[Stored items from a collection]
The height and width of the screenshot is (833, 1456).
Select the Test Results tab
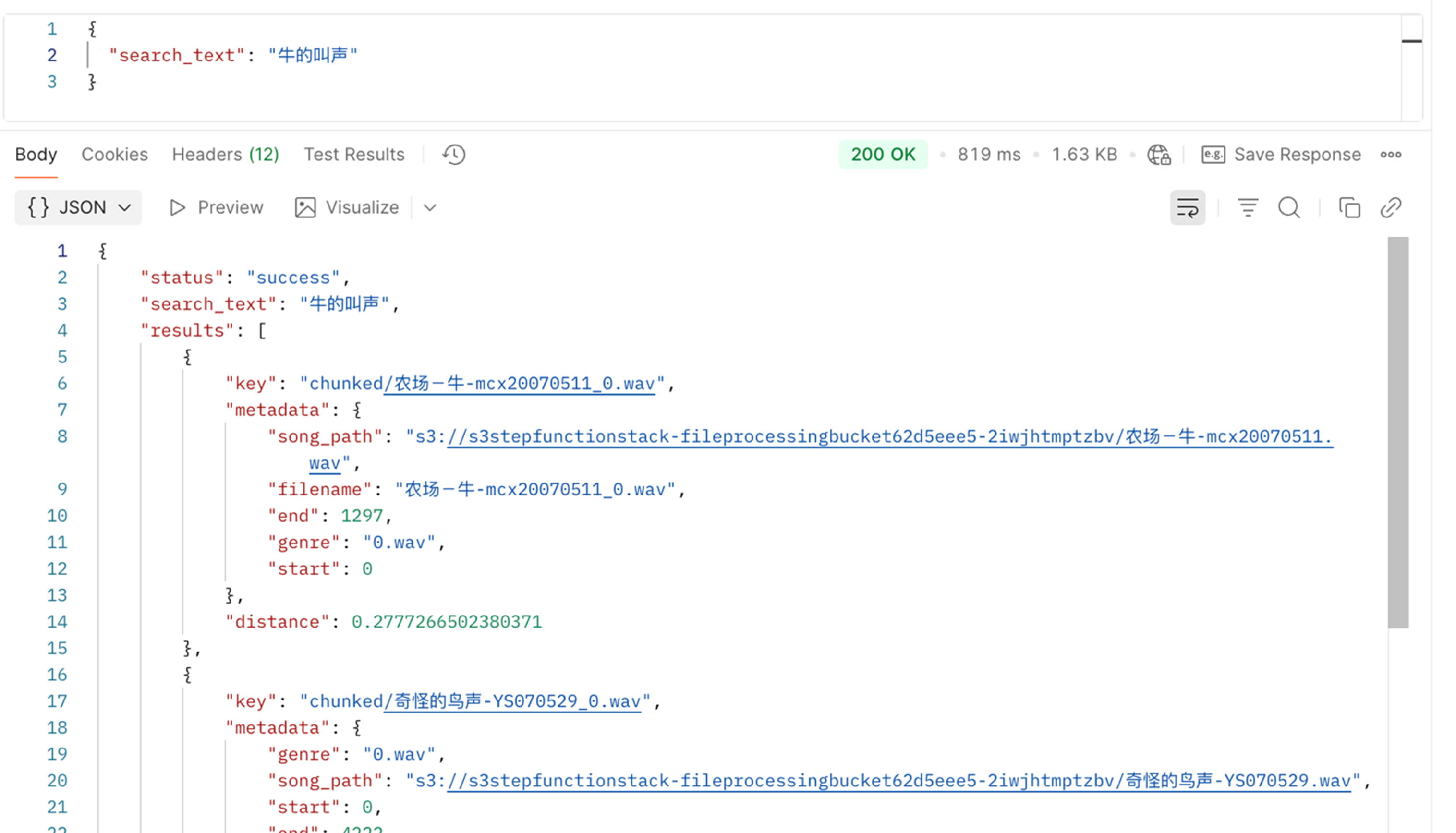pyautogui.click(x=354, y=155)
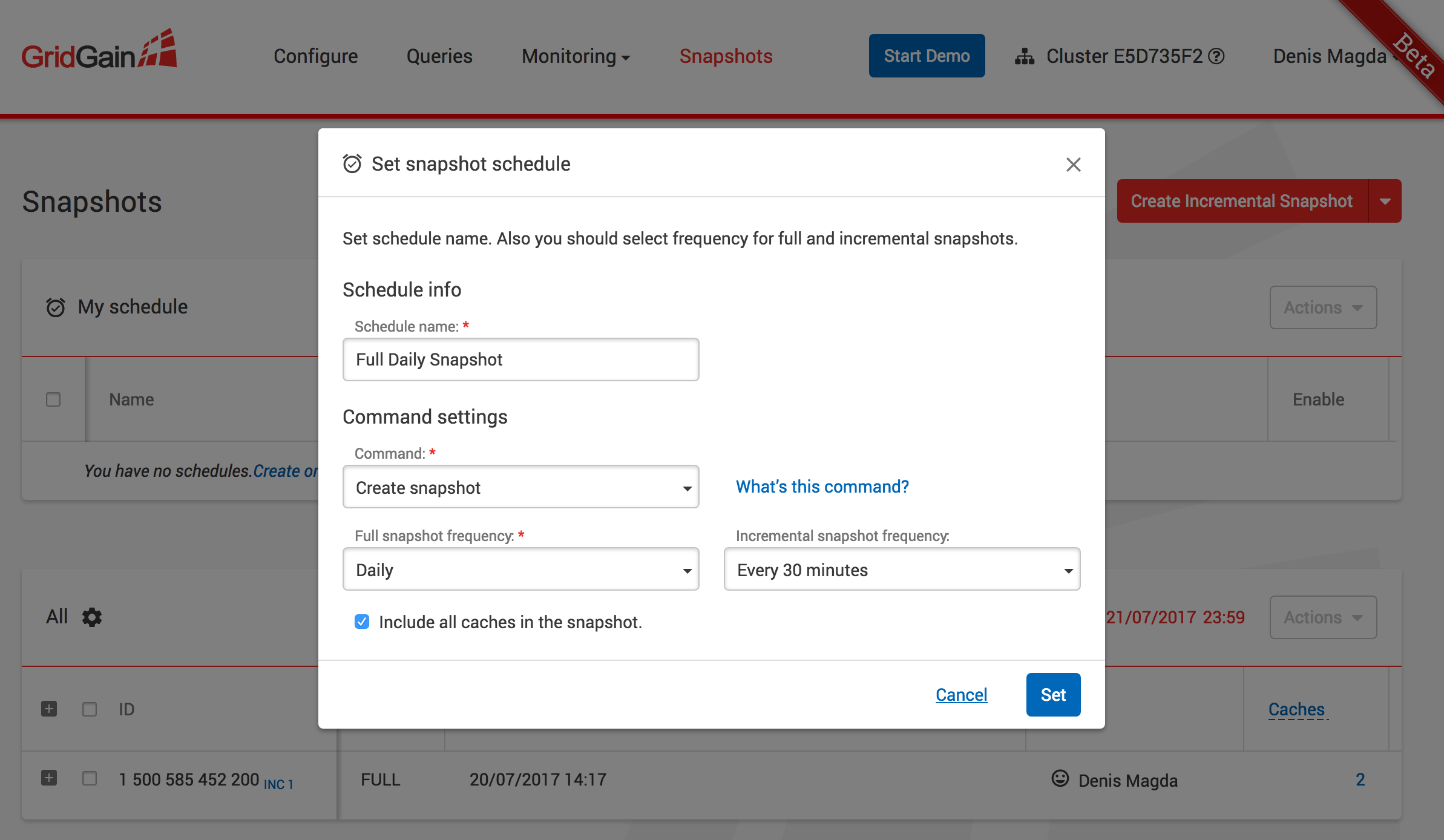The width and height of the screenshot is (1444, 840).
Task: Click the cluster network icon
Action: (x=1024, y=56)
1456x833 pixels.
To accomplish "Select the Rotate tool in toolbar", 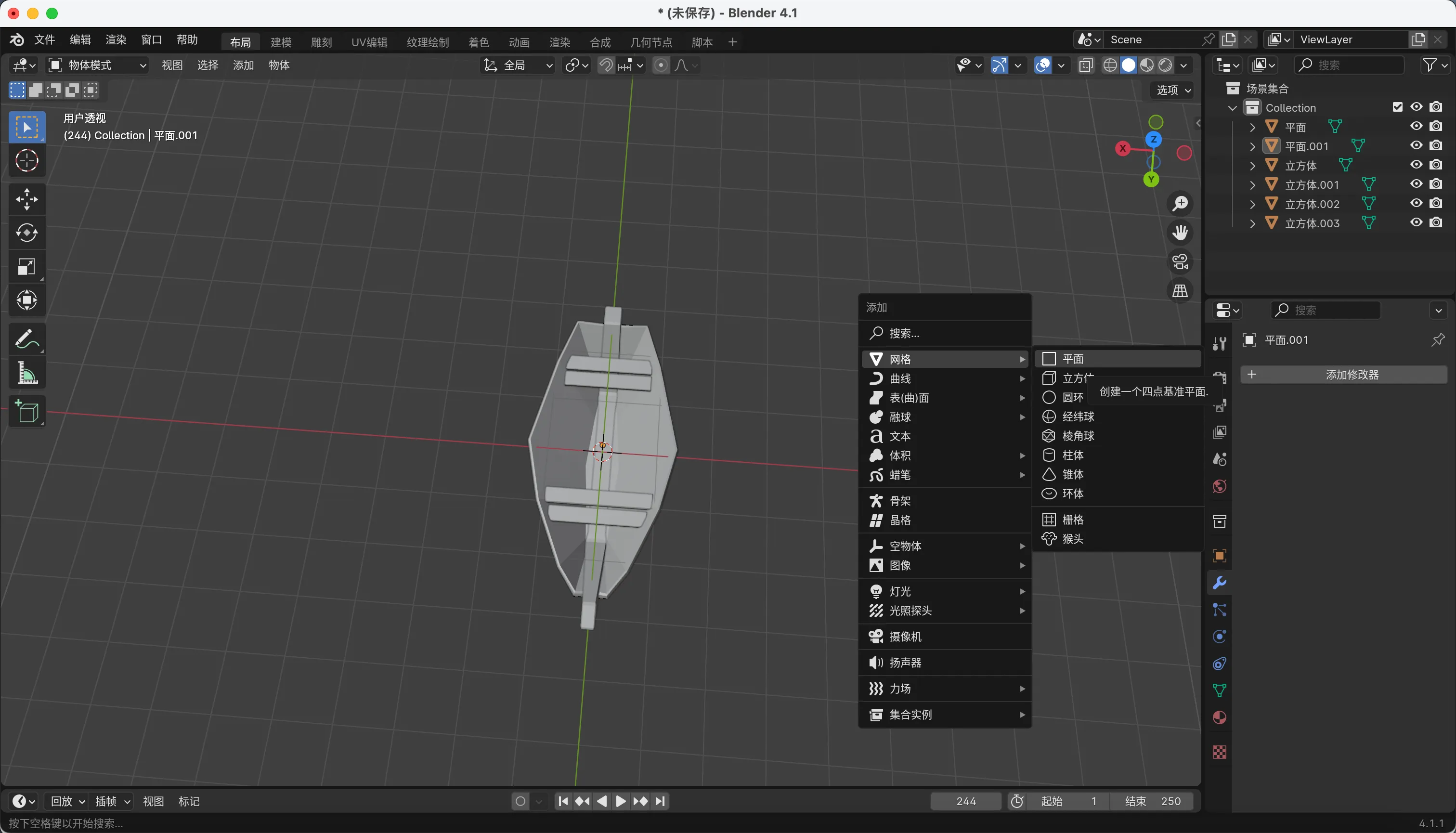I will [x=27, y=233].
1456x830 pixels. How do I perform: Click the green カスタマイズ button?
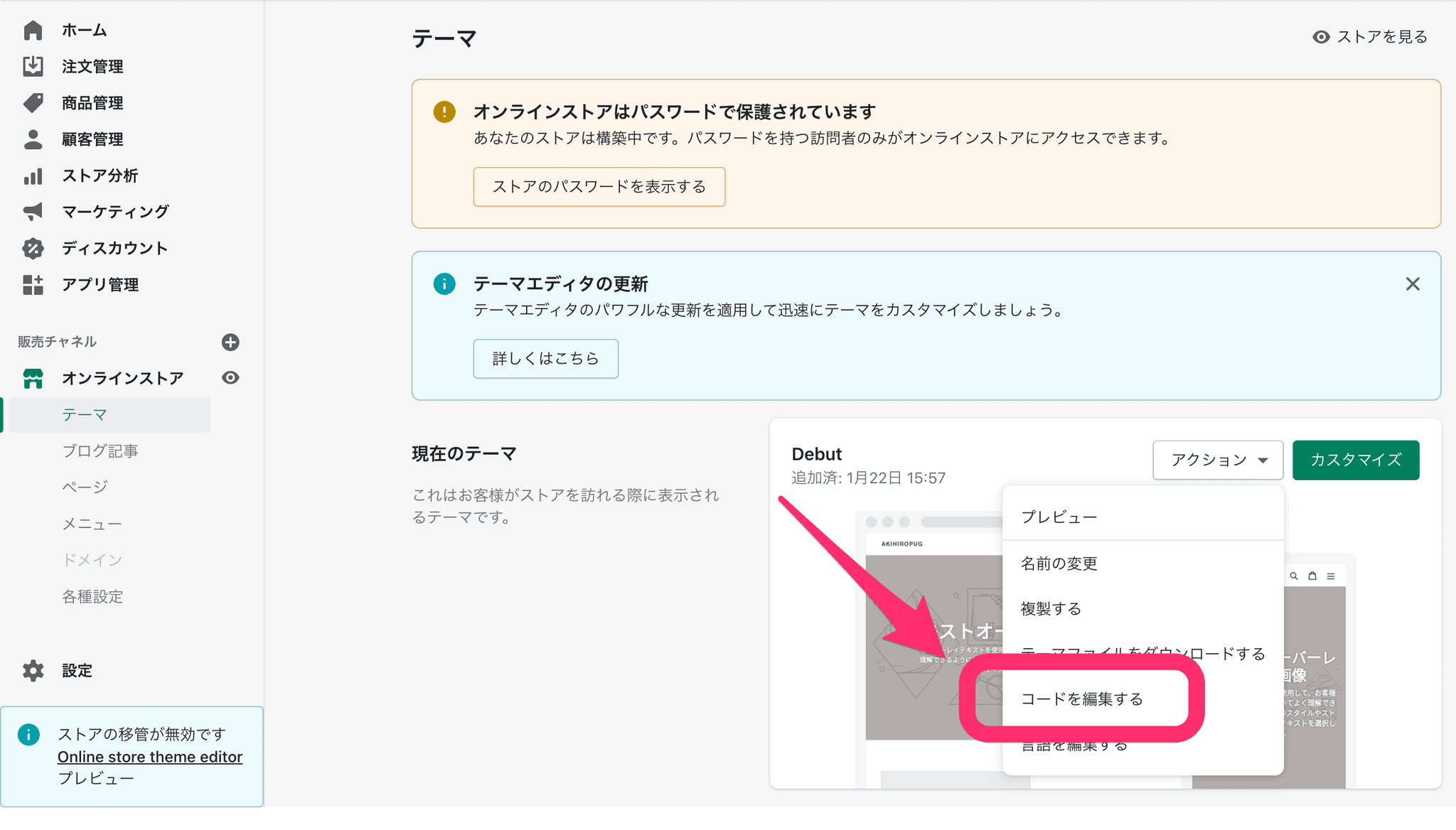(x=1355, y=460)
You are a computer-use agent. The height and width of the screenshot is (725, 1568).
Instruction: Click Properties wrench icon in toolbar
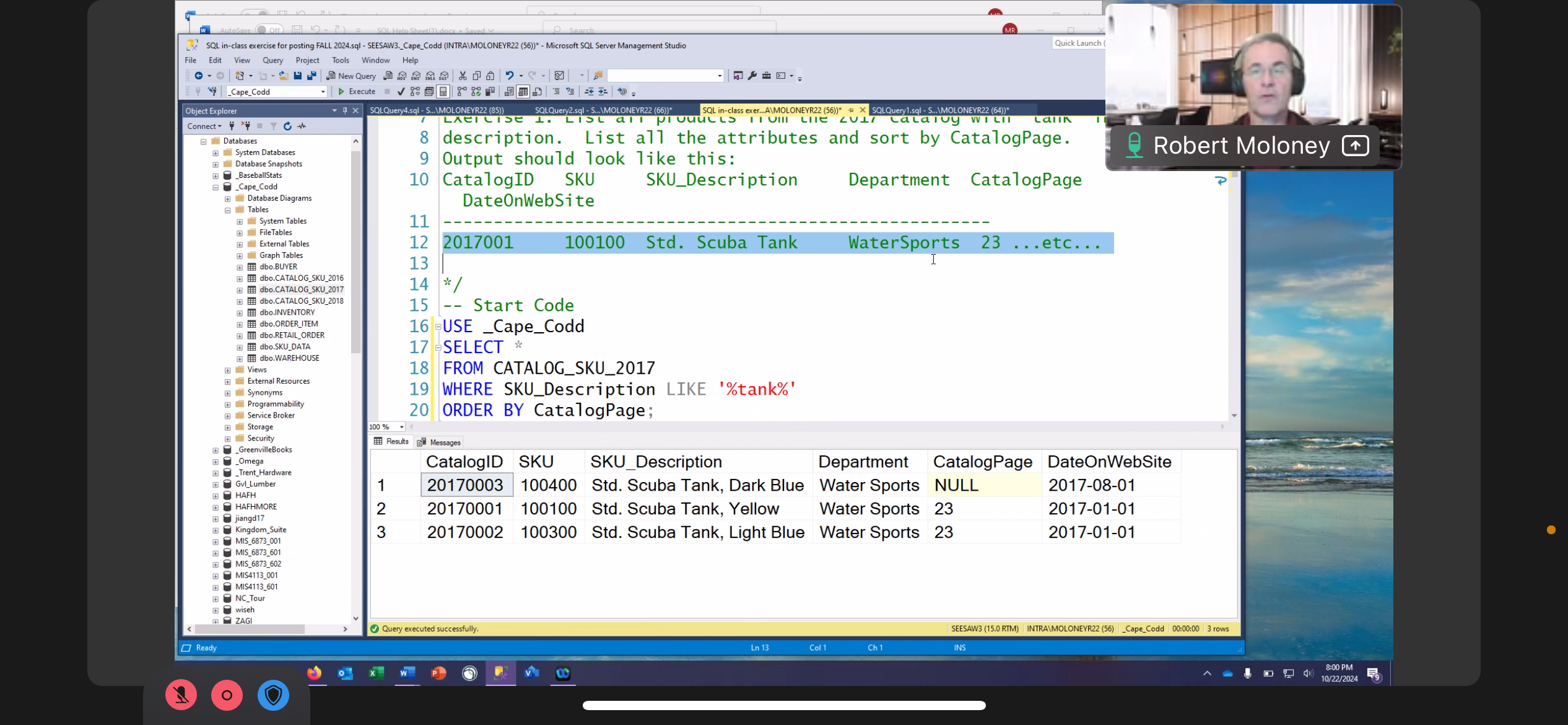click(x=752, y=76)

EXERCISE AIM: Take the line containing "Instruction: Click Properties" and every line after it up to the end of the entries, and quote them exactly. Both ends count; the pictures do not.

WRITTEN RESPONSE:
Instruction: Click Properties wrench icon in toolbar
click(x=752, y=76)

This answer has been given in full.